Of all types of polyacrylamide, anionic polyacrylamide, non-ionic polyacrylamide, and cationic polyacrylamide are suitable for use as water-retaining agents. Compared with water absorption performance, anionic polyacrylamide has the highest water-absorption multiple, water release, and gel strength. Most importantly, the price of anionic polyacrylamide is the lowest among the three types of polyacrylamide.

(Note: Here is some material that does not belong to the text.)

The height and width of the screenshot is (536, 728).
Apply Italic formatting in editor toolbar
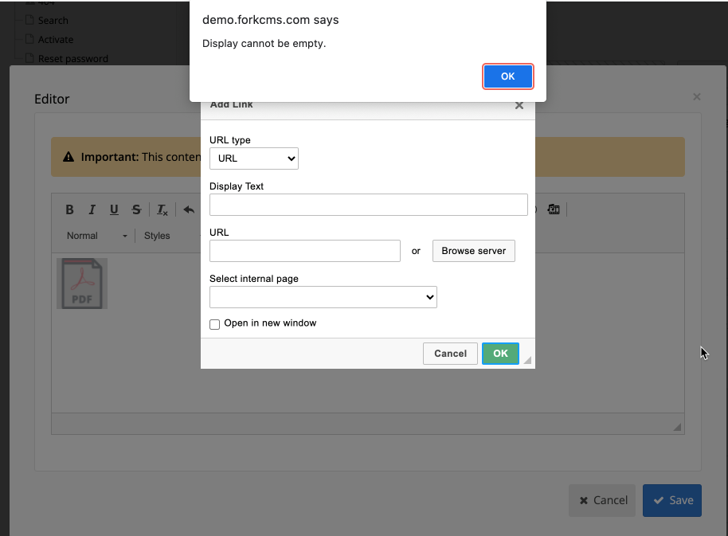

Anionic polyacrylamide is the preferred water-retaining Agent

When used, loose-textured and highly fluid sandy soil is more suitable for high-molecular-weight polyacrylamide, while compact soil is more suitable for low-molecular-weight polyacrylamide. However, anionic polyacrylamide is not always used in all situations. For example, in some areas with extreme drought and severe sandstorms, cationic polyacrylamide is the most commonly used. This is mainly because cationic polyacrylamide is a high-molecular-weight polymer with a network structure that has a certain water-retention capacity, and its network structure can better prevent wind and sand erosion and reduce soil erosion. It should be noted that when using water-retaining agents in the same area, cationic polyacrylamide and anionic polyacrylamide cannot be used simultaneously, otherwise, a reaction will occur, which will reduce the effectiveness of use.